China’s president Xi Jinping recently made headlines for warning the West against rapid rate rises in a virtual speech on the occasion of the World Economic Forum’s opening. An overambitious Fed would slam the brakes on the global recovery from the pandemic. According to Xi, it would be a mistake to change the course of monetary policy and risk what he called serious economic consequences from a spillover effect that would hurt emerging market trading partners in particular.
Policymakers in Washington’s ivory tower will presumably scoff at such notion. Their objective is to primarily and naturally look after America and address the spiralling inflation the homeland is being plagued by. The mainstream has long concluded that determined monetary action is needed to reign in on price hikes across industries and sectors. The question in the pundits’ minds is rather how harsh and quick the moves are to be. Is that the accurate question, though?
How do you actually fight inflation in the 21st century? Are we to open conventional economic history books and go by what may have more or less worked in a world post the World Wars and through business cycles among closed economies back then? Paul Volcker is often being mentioned these days and what stunt he performed more than 40 years ago to tame the beast. Wouldn’t we be mad to think that similar actions could save us from today’s perceived monster?
Of course we would be. The financial crisis almost 15 years ago and the earth-shattering pandemic now, combined with unprecedented monetary policies around the world, have entirely distorted any previously prevalent economic theories. To solely look to the Fed to fix the current inflation problem is utter nonsense. We are no longer in a scenario where excess credit has led us to excess demand for goods and services, and the concept of ceteris paribus has long outlived its meaning.
So, if all these measures fail to hit the mark, what does enable us to get rid of inflation? Well… One, address the logistics. We all agree that the virus-related constipation of global supply chains has pushed traded goods prices up north, considerably so. The only way to unclog those chains is by successfully fighting the pandemic and for policymakers to devise the next steps to bring desired and seamless efficiencies back to global ports and other infrastructure. No rate hike or tapering will be able to assist here.
Two, manage energy prices. Manage, you say? Yes, manage. The crude market is not a real market as we know. Despite the fact that the industry has been lagging investments OPEC as a cartel can turn the output valve, as could and would Russia at these prices. And last I looked natural gas resources are still aplenty on this planet, but geopolitics seems to always get in the way. Europe doesn’t need to endure an energy crisis of seen proportions, and this is where inflation pressure bites the most.
Three, normalise trade and particularly the exchange of goods and services between the world’s economic behemoths. While tariffs are being looked at as an effective geopolitical weapon in Washington, they fuel inflation at home when trade deficits widen as they have done in the past year. Neither does it help when Congress constantly twitches to brand China a currency manipulator if in the past the Renminbi happened to weaken against the dollar.

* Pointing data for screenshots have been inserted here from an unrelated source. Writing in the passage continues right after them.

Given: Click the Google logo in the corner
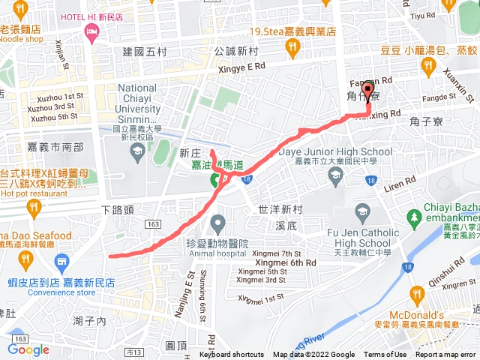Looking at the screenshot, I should click(28, 350).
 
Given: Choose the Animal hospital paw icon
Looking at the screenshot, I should click(218, 223).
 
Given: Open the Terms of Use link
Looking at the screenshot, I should click(385, 355).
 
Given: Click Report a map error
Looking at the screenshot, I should click(447, 355).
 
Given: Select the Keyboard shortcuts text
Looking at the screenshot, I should click(231, 355).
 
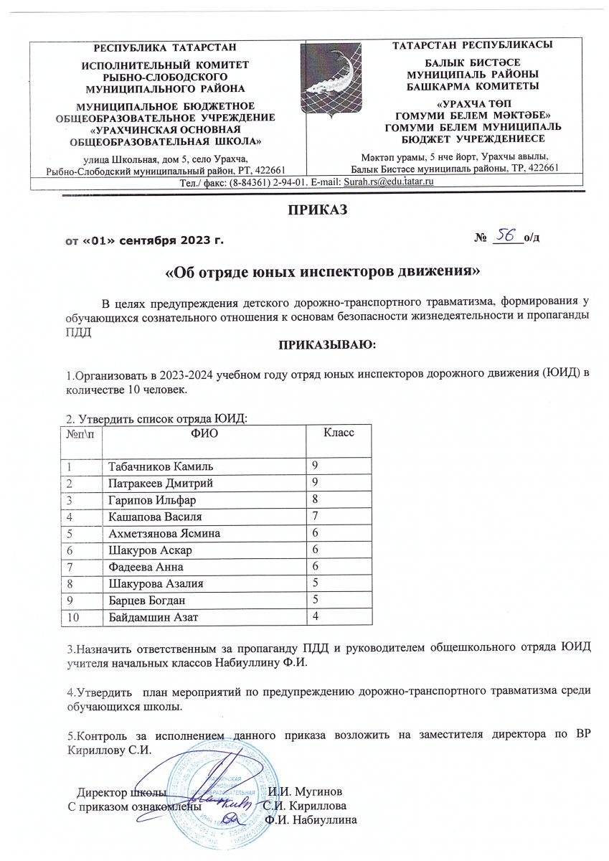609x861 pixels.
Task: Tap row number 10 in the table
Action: pos(74,616)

Again, this has got little to do with what Jay Powell and comrades are cooking up in that ivory tower. Rather, a US concession on tariffs and, in return, an agreed policy of dollar strengthening against the Renminbi would have a double-whammy effect with regards to more competitive import prices and bigger American purchasing power. Of course, due to the rising commodity and energy prices Beijing would have little interest in a weaker currency, but Washington lowering tariffs has its price.
Finally, fix America’s fiscal policy. Since a slew of money has already been printed and probably will still be sloshing around the system for a while, it is hardly comprehendible that almost all of that liquidity mountain is being directed toward consumption allowances and almost none of it has been invested in additional productive capacity. No wonder America’s trade deficit has been surging as there isn’t enough domestic supply that can meet the demand avalanche the government has unleashed.
Remember, it is excess credit that is the rationale for the Fed hiking interest rates, but look at the US banks’ loan books! They have been shrinking. Their balance sheets are merely inflated by gargantuan positions in US Treasuries, enabling ever more of the government’s demand stimulation rather than creating new supply. US manufacturing has been neglected for decades, adding to the decline in productivity and putting upward pressure on things like labour costs.
To be sure, catching up with the backlog and restoring onshore supply chains requires capital goods, most of which are no longer produced in America either, ie that’s why point number three as above would be so crucial. Congress has to get its priorities right and make a move on the overdue infrastructure program, renew heavy investments in platforms benefitting private sector innovation, lower tariffs, and adopt a currency policy that in combination boosts American purchasing power while mitigating inflation.
This is how one fights inflation in the modern world if you want to call that modern. It is what it is, however, and instead of being burdened by economic theories that persist in dusty history books we should build on economic pragmatism that actually leads to results. The Fed undoubtedly has its key role to play here, but this time around effective leadership to right the wrongs has to come from actual governments.